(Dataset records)
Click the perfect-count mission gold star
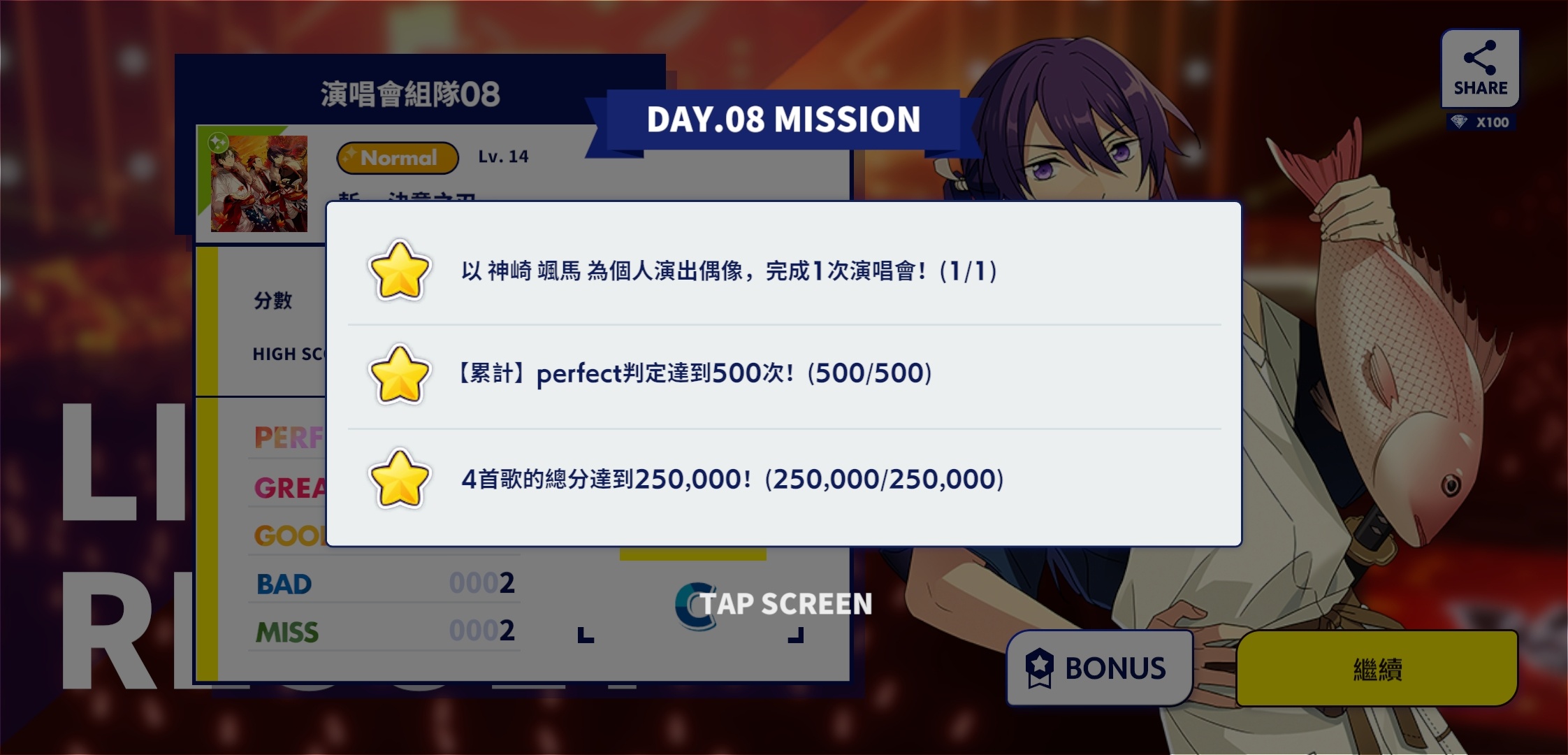The height and width of the screenshot is (755, 1568). pos(399,375)
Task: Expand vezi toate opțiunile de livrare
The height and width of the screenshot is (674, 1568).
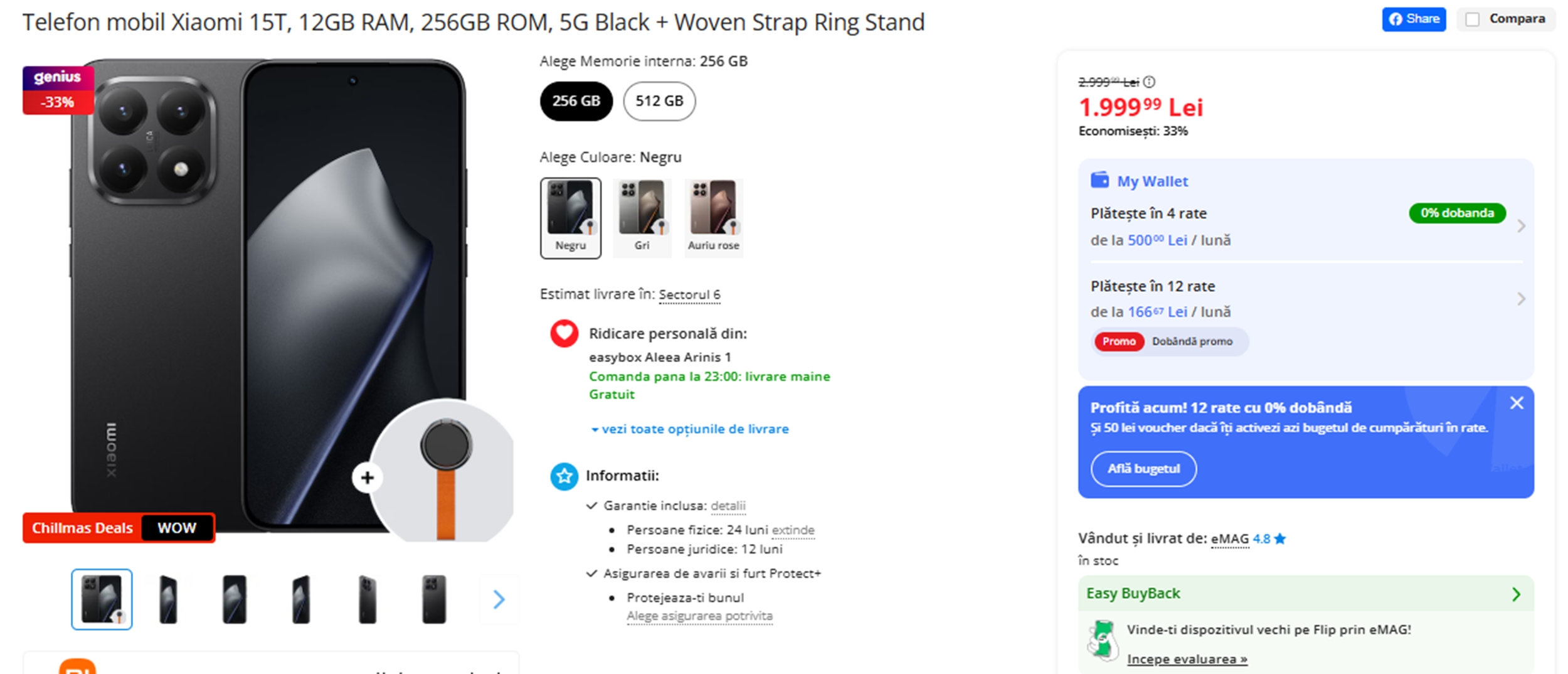Action: (x=694, y=429)
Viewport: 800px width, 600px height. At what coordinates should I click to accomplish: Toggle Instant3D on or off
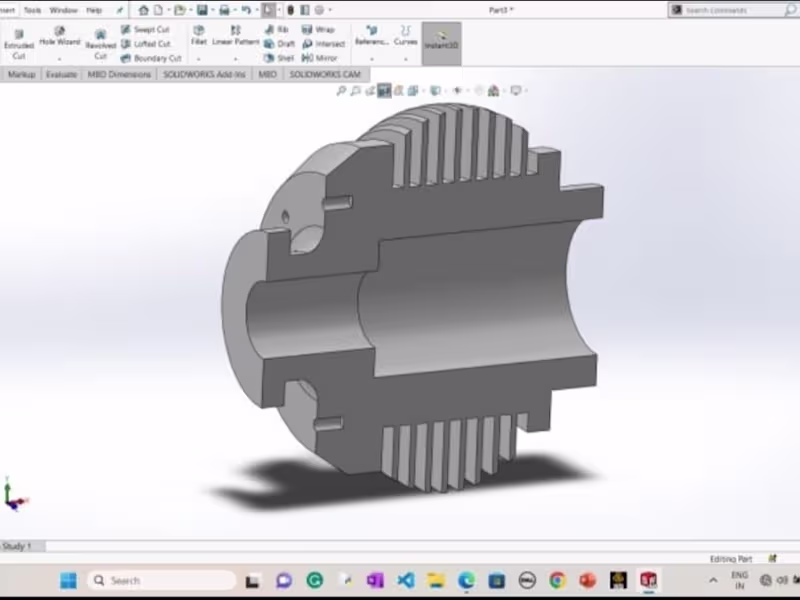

What is expected
From the line containing "The height and width of the screenshot is (674, 1568)." down to the final line of the records above, restate every line word for word, add nothing, and skip the pictures.

Exercise result
The height and width of the screenshot is (674, 1568).
Action: (x=694, y=429)
Viewport: 800px width, 600px height. At what coordinates should I click to accomplish: Toggle Instant3D on or off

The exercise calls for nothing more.